Abandoned dependency: `font-mfizz@^2.4.1`

"font-mfizz": "^2.4.1",

font-mfizz (technology/brand icon font) was last released around 2014. The repository is archived/dormant. While an icon font is a low-severity attack surface on its own, abandoned packages are exactly the targets attackers acquire and republish (cf. event-stream, coa, ua-parser-js patterns). Replace with material-icons (already present in this manifest) or simple-icons/devicons.

1. npm view font-mfizz time.modified — confirm last release date.
2. Inventory components that import font-mfizz CSS class names.
3. Replace with an actively-maintained icon font and remove the dependency.

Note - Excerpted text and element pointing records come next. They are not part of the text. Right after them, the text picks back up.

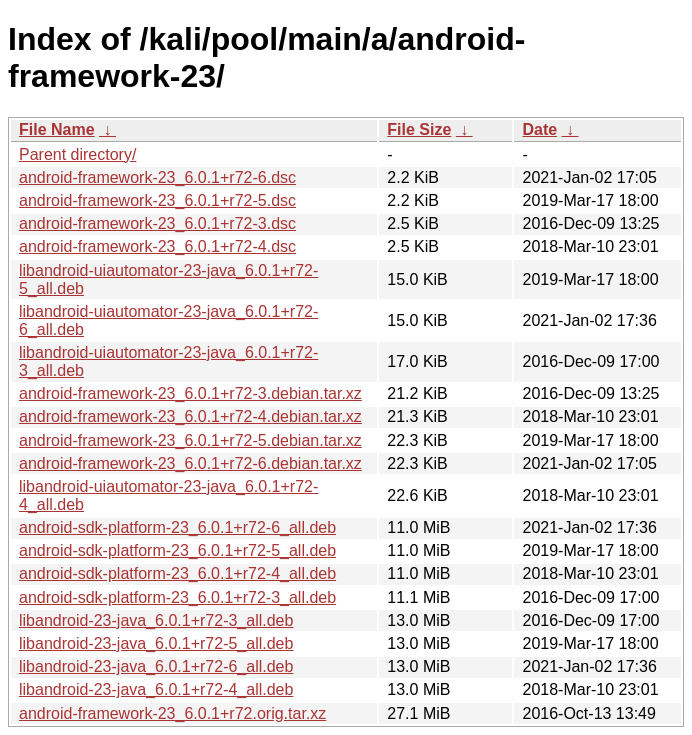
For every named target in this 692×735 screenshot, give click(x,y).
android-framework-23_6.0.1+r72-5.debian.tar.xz (190, 440)
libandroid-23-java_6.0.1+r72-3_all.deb (156, 620)
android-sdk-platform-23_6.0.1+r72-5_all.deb (177, 550)
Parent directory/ (77, 154)
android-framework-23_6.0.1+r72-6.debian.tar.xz (190, 463)
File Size (419, 129)
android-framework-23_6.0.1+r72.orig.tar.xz (172, 713)
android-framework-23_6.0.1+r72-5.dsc (157, 200)
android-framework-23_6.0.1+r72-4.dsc (157, 246)
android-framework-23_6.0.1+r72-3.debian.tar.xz (190, 393)
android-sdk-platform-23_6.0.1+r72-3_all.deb (177, 597)
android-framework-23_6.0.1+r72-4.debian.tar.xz (190, 416)
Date (539, 129)
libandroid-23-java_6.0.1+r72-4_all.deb (156, 689)
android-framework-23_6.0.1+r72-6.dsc (157, 177)
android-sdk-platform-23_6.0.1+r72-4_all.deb (177, 573)
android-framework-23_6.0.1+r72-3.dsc (157, 223)
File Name (57, 129)
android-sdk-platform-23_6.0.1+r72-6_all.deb (177, 527)
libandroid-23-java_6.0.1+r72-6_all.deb (156, 666)
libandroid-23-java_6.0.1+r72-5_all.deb (156, 643)
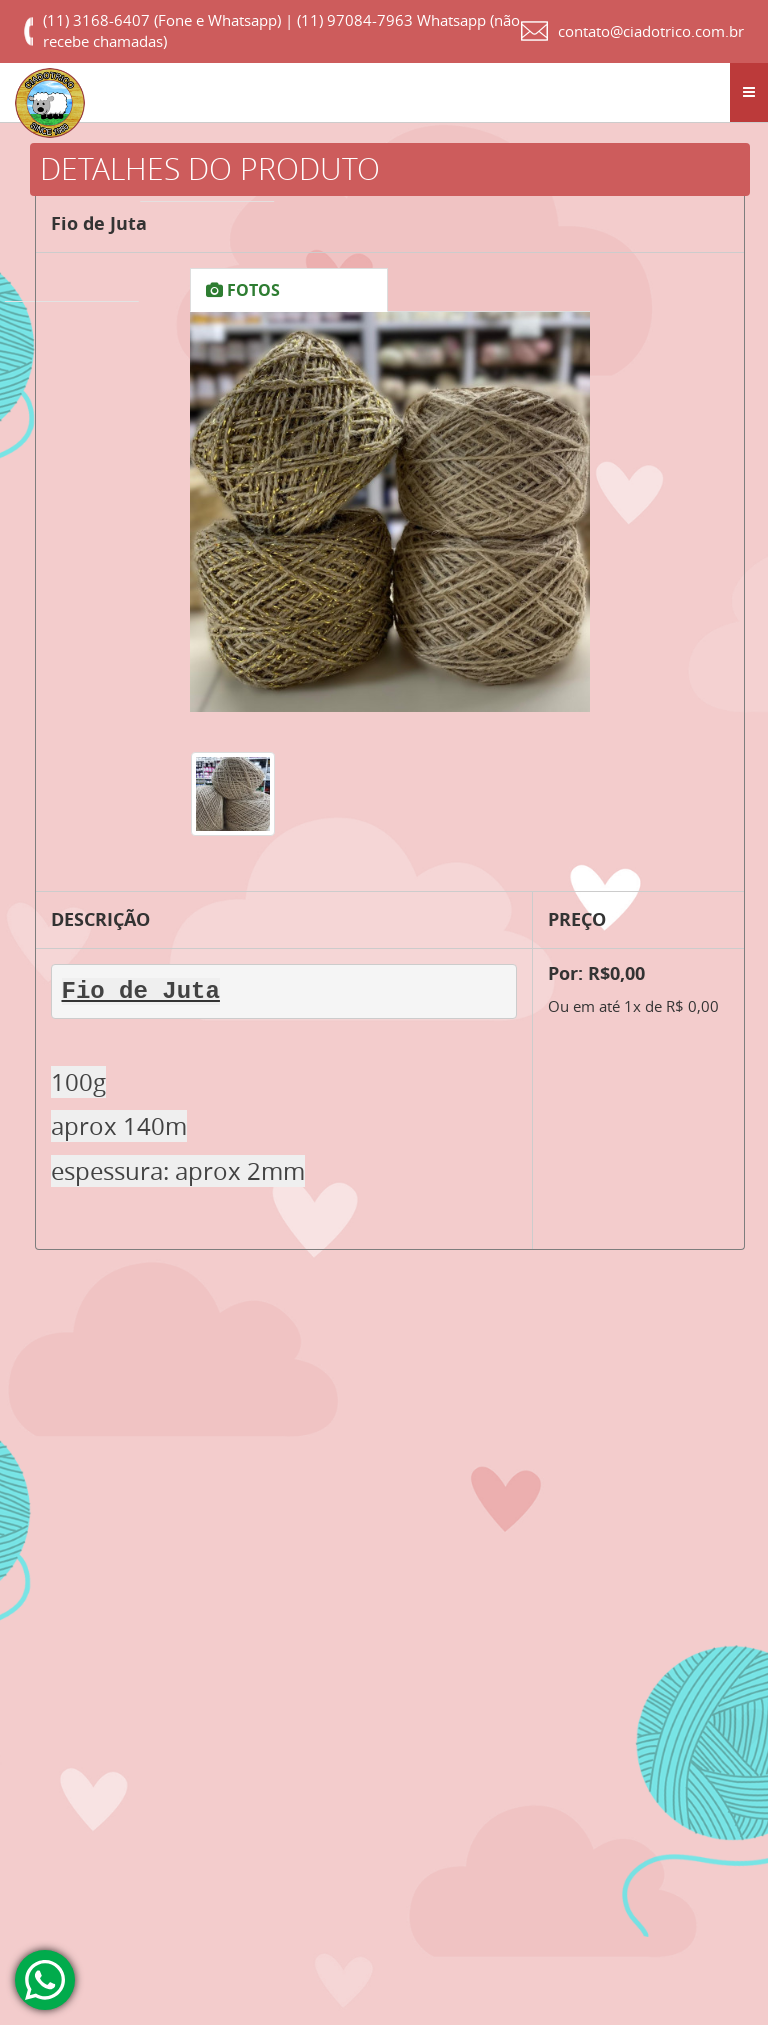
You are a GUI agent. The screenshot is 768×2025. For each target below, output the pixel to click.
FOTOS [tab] (243, 290)
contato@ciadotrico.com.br (651, 31)
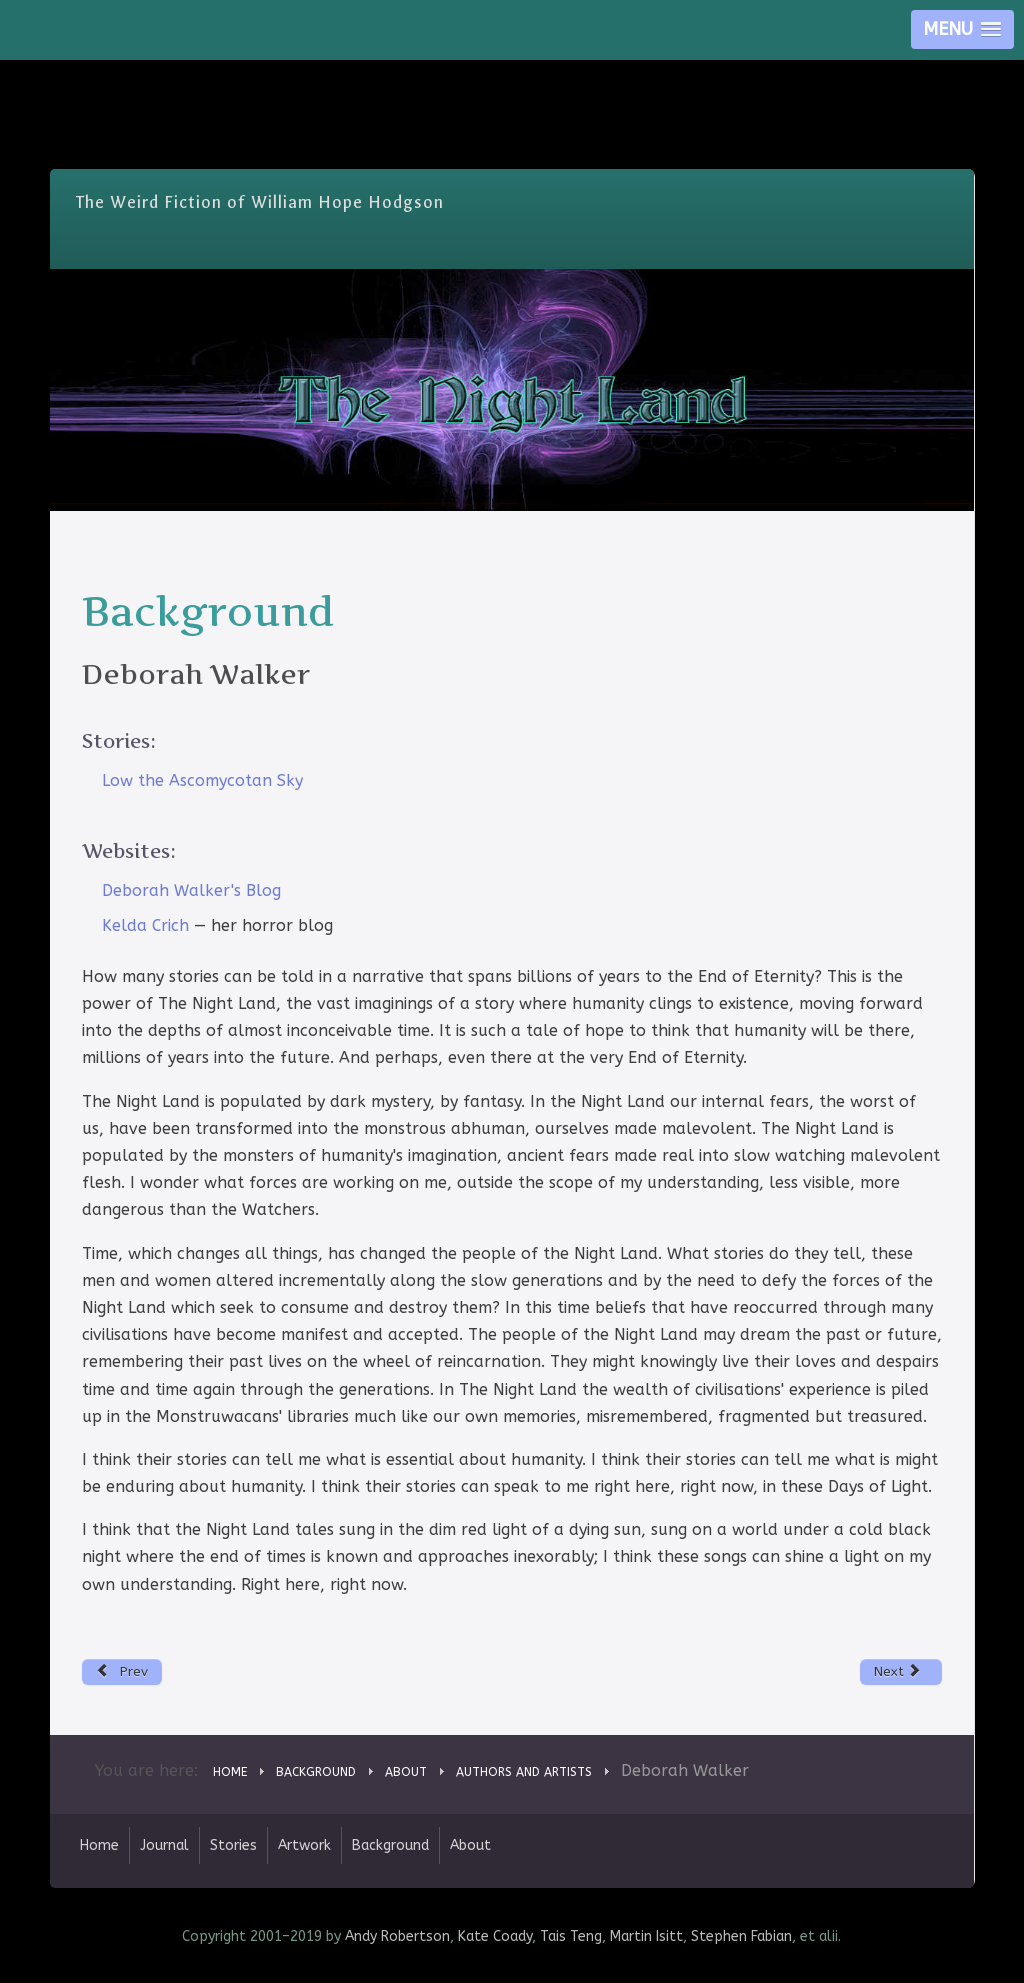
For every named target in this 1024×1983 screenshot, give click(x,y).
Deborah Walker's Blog (191, 890)
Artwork (304, 1845)
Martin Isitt (646, 1936)
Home (99, 1845)
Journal (164, 1845)
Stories (233, 1845)
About (470, 1845)
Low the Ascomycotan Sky (202, 780)
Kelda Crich (145, 925)
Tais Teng (571, 1936)
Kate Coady (495, 1936)
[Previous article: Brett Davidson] (122, 1672)
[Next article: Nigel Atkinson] (901, 1672)
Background (390, 1845)
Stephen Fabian (741, 1936)
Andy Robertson (397, 1936)
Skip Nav (512, 74)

Low direct exploitability, but the package is an attractive target for maintainer-account takeover; if compromised, a malicious version would be loaded by every page that uses the icon font.

The font-mfizz dependency is indeed present at line in frontend/package.json ("font-mfizz": "^2.4.1"), and the package is verifiably abandoned — its last npm publish was in 2014/2015 and the upstream repo has been dormant for ~10 years. The caret range would happily pull in a malicious 2.x republish if the maintainer account were compromised, which is precisely the supply-chain risk pattern the finding describes. The scope explicitly tells us to treat findings as if this were a real production application, so an abandoned, replaceable icon font (especially when material-icons is already in the same manifest) is a legitimate hygiene/supply-chain finding to fix. Severity is low and direct exploitability requires a separate compromise, but the abandoned-dependency claim itself is factually correct.

The finding flags font-mfizz@^2.4.1 in frontend/package.json as a dormant package — there is no currently exploitable sink in the code, only the supply-chain risk that an attacker takes over the abandoned namespace and publishes a malicious version. AC is High because exploitation requires the attacker to first acquire/compromise the upstream maintainer account (a precondition outside the normal attack flow); AV is Network and UI is Required because impact would only materialize when an end-user loads a page importing the icon font. PR is None (no app auth involved in pulling the package). Scope stays Unchanged and C/I are scored Low (A: None) to reflect that as written this is an icon font with low direct attack surface — a hijacked release could plausibly ship CSS/font payloads or an install script, but nothing in the manifest shows it being trusted with elevated privileges beyond the frontend bundle itself.